From Products to Waste: Synthetic Waste Data Generation with NVIDIA Omniverse
by Rémi Pyronnet, Computer Vision Engineer

AIRECO has already possessed a large dataset collected using traditional procedures, i.e. capturing images of waste and labeling them. While it is of good quality and useful for training our AI models, it has several limitations:
- imbalance: some products are more commonly used than others, resulting in imbalanced waste data
- only a subset of an object's variations is shown: orientation, deformation, dirtness, lighting could be different, but our model won't get to know that
- need for labeling: while some automation procedures exist, labeling real data usually still involve a part of manual labor, which means the production rate of labeled images is limited
- inaccurate labeling: waste data hard to label because of its variety and possible degradation, leading to more mistakes from human labeling
This means we need to augment our dataset in other ways, to both increase its quality and reduce human efforts.

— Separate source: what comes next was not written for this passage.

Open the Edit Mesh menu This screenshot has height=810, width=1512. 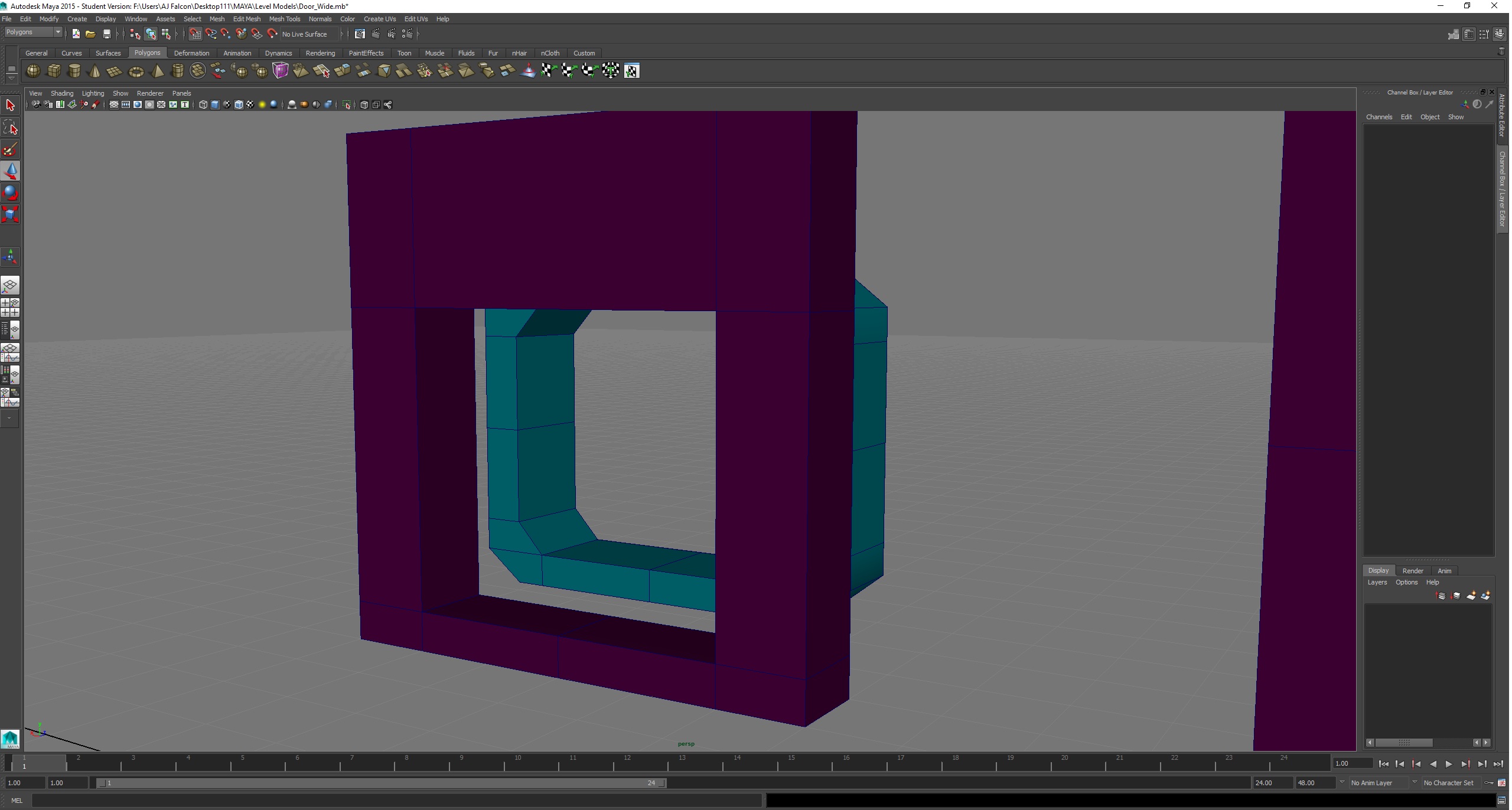(246, 19)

Synthetic data generation can remedy these issues. By being able to choose which object is generated, we can create balanced data. Modifications can be applied to each object to represent all possible variations. And the labels are generated automatically in parallel with images, with no possible errors.

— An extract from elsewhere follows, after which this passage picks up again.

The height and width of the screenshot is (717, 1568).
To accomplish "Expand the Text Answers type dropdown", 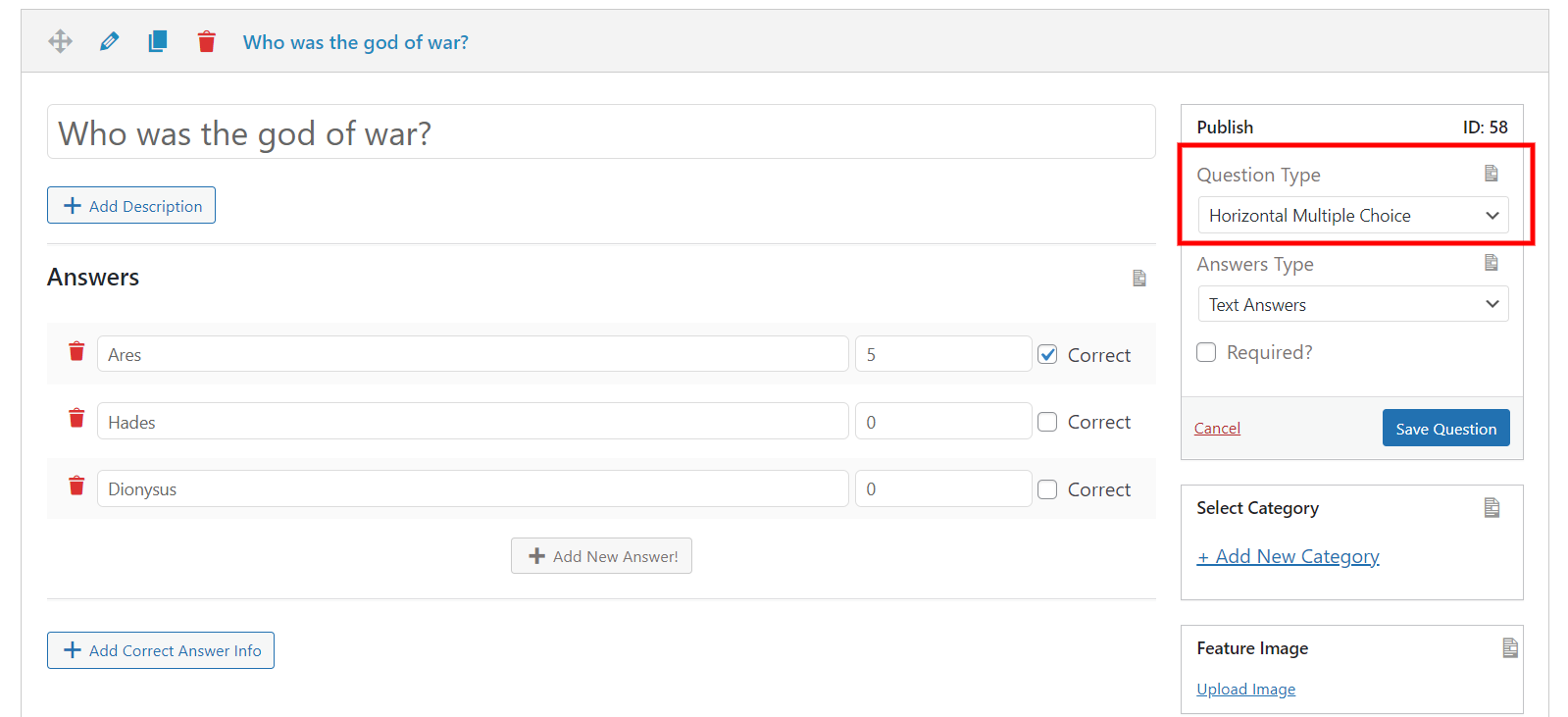I will 1353,304.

We designed a "Products to Waste" backward approach to getting waste data. While usually we get images of waste and try to guess what the original product is for labeling, here we start from 3D models of unaltered products and alter their condition to make them look like waste. This process can be described in four steps:
- get the objects 3D models: this can be done in different ways. Models can be captured using dedicated cameras, obtained from a third party or created from scratch
- object alteration: damages and dirtness are simulated on the object
- scene creation: multiple objects are loaded together in NVIDIA Isaac Sim and physics is applied to let them fall together on a textured background plane
- data generation: images and labels of the scene are generated using NVIDIA Replicator
From a fixed number of 3D models, we can potentially generate an infinite amount of different images.
We validated this procedure by recording 3D models of objects yet unseen in the training data, and generating synthetic images from them. These are then used to train the model while real images of said object are captured and labeled for testing purposes only. If the model trained on synthetic only images perform well on the real test images, it means it could learn from synthetic data. Once the we proved its efficiency, we can this images to our existing real images dataset,
Overall synthetic data generation seems like the way to scale up our training data, both in quantity and quality, while giving us more control over its content. The bottleneck of this method is the initial acquisition of objects' 3D models. The easiest way is to capture the models with a 3D aware camera, but this asks for continuous human labor and quality can be variable. That's why we hope to collaborate with producers to get 3D models from the source, while we could provide insightful data analytics back to them. Another is to create the model from scratch which would allow for customization of the objects and a truly automated synthetic data generation pipeline.